▶ **Using the information**:
1. In the passage on reading P. G. Wodehouse, where did the Jeeves and Wooster stories appear before they were published as books?
2. Repeat everything in the passage on reading P. G. Wodehouse from "Recently, I’ve been" down to "there at all.".
3. Pick up the passage on reading P. G. Wodehouse after its final sentence and continue writing it.

▶ **Source extract**:
-- -- --

Recently, I’ve been making my way through P. G. Wodehouse’s books. (You know, Wodehouse, the guy who wrote those books about Jeeves, the butler, and Bertie Wooster, the gentleman of negligible intellect for whom Jeeves worked. Yes, they were books before they got abducted by British television, and magazine serials in the old Saturday Evening Post before they were books.)
The real reason I’m reading P. G. Wodehouse is escapism, pure and simple: his books are worlds of delightful fantasy, with no particular relationship to reality, where everything turns out just fine in the end. But if you ask me, I’ll tell you that the reason I’m reading his books is because he’s such an excellent English prose stylist, and I’m reading him in hopes that I can learn to write better. Both are true statements, but the second statement is the kind of truth that’s so faded that it’s barely there at all.

-- -- --

▶ **Data listing**:
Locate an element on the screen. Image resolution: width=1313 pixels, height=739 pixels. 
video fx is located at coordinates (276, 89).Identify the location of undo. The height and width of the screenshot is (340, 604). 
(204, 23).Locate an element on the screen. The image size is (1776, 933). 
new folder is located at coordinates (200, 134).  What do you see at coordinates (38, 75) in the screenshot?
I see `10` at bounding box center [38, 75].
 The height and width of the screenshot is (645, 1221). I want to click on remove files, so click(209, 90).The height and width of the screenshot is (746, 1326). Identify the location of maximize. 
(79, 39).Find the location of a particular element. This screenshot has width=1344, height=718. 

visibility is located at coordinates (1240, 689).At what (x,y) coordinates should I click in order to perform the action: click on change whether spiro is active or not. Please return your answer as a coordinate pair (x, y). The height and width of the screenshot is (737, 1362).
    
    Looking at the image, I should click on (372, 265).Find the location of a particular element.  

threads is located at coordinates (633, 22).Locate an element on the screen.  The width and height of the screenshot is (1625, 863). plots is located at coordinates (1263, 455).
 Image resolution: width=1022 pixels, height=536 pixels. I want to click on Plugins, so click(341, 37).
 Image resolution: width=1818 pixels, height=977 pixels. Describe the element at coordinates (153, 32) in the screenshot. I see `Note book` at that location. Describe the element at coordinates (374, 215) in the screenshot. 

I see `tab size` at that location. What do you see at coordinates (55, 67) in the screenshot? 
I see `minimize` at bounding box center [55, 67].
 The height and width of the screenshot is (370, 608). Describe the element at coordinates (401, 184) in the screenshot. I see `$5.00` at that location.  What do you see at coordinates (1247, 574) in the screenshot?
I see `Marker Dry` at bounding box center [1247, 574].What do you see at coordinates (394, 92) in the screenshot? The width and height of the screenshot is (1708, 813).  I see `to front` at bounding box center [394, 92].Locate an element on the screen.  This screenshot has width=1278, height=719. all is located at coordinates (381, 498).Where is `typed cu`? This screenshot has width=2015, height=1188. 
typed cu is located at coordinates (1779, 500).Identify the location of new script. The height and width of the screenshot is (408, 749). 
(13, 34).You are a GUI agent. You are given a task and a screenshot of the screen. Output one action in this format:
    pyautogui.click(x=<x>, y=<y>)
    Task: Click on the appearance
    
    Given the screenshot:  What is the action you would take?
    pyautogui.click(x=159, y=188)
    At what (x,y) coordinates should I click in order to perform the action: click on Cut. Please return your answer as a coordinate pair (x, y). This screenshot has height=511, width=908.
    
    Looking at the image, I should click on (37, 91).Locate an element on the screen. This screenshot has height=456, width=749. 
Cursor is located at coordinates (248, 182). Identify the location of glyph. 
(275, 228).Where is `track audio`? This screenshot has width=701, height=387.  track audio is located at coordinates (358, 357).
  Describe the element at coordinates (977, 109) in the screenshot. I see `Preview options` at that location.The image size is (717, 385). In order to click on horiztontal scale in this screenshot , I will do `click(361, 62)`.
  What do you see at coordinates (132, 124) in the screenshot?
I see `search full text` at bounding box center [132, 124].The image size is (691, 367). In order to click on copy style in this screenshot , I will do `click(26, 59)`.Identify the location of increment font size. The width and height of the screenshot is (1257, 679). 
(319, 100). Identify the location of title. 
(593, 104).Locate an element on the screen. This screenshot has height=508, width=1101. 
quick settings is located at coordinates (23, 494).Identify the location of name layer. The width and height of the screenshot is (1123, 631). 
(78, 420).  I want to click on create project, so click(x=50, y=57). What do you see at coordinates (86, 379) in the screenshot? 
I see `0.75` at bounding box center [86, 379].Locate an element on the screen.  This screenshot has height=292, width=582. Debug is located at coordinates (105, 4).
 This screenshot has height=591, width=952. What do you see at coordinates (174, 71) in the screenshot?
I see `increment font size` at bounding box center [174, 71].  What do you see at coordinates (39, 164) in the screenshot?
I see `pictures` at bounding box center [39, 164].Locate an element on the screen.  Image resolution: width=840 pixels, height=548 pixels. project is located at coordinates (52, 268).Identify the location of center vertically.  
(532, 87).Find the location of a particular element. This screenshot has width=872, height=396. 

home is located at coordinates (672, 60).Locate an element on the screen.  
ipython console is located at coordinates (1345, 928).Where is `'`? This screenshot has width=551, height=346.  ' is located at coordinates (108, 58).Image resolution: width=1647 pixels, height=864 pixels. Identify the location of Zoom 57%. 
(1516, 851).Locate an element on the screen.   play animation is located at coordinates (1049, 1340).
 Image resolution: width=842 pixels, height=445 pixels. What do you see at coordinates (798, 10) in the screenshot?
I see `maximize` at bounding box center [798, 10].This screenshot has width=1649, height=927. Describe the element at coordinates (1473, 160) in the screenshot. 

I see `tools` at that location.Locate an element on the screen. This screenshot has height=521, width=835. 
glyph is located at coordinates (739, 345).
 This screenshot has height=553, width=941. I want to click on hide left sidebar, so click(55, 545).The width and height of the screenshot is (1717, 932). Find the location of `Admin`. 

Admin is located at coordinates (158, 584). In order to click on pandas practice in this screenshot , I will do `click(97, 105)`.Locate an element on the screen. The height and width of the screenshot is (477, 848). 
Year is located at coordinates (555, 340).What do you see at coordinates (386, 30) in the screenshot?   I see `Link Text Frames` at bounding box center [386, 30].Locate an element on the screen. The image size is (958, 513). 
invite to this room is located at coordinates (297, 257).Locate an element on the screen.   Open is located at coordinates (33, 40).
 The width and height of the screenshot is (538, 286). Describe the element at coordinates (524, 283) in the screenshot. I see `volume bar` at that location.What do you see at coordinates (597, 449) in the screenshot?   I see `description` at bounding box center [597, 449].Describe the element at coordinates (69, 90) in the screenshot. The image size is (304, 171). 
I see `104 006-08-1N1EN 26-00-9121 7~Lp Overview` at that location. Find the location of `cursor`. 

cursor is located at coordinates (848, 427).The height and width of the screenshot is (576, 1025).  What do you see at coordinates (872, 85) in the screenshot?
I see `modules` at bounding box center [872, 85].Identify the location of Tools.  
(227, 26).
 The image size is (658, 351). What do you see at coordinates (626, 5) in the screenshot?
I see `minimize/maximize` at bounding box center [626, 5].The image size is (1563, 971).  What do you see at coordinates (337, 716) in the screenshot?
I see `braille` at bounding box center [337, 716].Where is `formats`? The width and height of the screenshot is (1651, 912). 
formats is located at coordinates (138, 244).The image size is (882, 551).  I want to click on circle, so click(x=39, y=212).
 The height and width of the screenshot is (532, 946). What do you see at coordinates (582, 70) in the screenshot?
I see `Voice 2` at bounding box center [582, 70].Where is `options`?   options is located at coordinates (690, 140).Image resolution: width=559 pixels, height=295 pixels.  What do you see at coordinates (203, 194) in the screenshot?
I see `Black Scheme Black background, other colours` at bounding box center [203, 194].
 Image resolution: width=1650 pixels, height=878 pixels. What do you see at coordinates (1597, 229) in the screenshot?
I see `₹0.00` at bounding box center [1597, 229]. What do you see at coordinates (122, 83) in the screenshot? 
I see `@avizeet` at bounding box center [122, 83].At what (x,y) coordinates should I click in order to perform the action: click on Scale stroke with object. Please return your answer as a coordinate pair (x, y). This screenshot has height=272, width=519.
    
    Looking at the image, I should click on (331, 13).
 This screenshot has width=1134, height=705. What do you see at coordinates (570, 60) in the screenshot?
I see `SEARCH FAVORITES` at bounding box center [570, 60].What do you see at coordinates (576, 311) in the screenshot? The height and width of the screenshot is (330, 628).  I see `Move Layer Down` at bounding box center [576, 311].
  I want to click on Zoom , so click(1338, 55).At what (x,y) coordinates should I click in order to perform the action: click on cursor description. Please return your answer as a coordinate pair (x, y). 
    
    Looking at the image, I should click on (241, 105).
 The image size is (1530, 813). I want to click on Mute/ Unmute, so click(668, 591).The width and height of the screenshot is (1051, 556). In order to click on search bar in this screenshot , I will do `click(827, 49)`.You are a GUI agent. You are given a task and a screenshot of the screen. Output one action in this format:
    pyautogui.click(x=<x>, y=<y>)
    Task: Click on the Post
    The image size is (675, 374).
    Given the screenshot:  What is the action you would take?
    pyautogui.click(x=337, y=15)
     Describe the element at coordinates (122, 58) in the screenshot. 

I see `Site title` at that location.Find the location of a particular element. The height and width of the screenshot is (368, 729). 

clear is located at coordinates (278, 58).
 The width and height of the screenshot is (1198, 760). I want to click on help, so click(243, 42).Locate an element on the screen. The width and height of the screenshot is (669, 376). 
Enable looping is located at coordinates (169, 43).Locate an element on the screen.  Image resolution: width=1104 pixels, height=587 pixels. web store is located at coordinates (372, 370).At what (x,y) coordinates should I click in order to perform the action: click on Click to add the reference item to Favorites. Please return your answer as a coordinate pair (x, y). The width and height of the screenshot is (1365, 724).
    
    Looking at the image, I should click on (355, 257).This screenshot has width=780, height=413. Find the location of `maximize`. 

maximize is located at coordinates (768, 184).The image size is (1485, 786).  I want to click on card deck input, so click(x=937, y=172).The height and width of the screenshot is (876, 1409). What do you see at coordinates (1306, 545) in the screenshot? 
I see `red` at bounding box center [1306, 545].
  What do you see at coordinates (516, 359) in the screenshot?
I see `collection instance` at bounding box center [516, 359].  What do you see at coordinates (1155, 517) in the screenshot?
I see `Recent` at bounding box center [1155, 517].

-- -- --

▶ **Your written answers**:
1. They appeared as magazine serials in the old Saturday Evening Post.

2.
Recently, I’ve been making my way through P. G. Wodehouse’s books. (You know, Wodehouse, the guy who wrote those books about Jeeves, the butler, and Bertie Wooster, the gentleman of negligible intellect for whom Jeeves worked. Yes, they were books before they got abducted by British television, and magazine serials in the old Saturday Evening Post before they were books.)
The real reason I’m reading P. G. Wodehouse is escapism, pure and simple: his books are worlds of delightful fantasy, with no particular relationship to reality, where everything turns out just fine in the end. But if you ask me, I’ll tell you that the reason I’m reading his books is because he’s such an excellent English prose stylist, and I’m reading him in hopes that I can learn to write better. Both are true statements, but the second statement is the kind of truth that’s so faded that it’s barely there at all.

3.
Yet even though there is so little of substance in Wodehouse’s books, once in a great while, to my vast surprise, he actually has something to say that is more than mere gossamer fiction fantasy. When I read the following passage in the novel Picadilly Jim (Arrow Books ed., 2008, p. 85), I had to read it twice, because it actually said something of substance:
…But his father’s reception of the news of last night’s escapade and the few words he had said had given him pause. Life had taken on of a sudden a less simple aspect. Dimly, for he was not accustomed to thinking along these lines, he perceived the numbing truth that we human beings are merely as many pieces in a jig-saw puzzle, and that our every movement affects the fortunes of some other piece. Just so, faintly at first and taking shape by degrees, must the germ of a civic spirit have come to prehistoric man. We are all individualists till we wake up.
As I thought about this passage, a strange vision came to my mind: Ayn Rand and P. G. Wodehouse in a sort of literary fight club….
…They come out of their respective corners and meet in the middle of the ring, literary knuckles bared. Wodehouse says, “I published nearly a hundred books.” Rand sneers at this pathetic jab, and replies, “Yes, but they were drivel; my big serious novel has sold nearly 7 million copies.” Wodehouse winces; he feels this blow keenly; but he rallies, saying, “Yes, but I was knighted.” Rand reddens in anger, and replies, “I repeat, you wrote drivel, mindless musical comedies in sticky-sweet prose. Whereas I promoted a serious philosophy, an ethical egoism that rejects the ethic of altruism.” Wodehouse smiles faintly, pauses, and says, “Ah yes; so you did: we are all individualists till we wake up.” It’s a knockout blow: Rand grunts in pain, clutches her head, and hits the canvas, out like a light.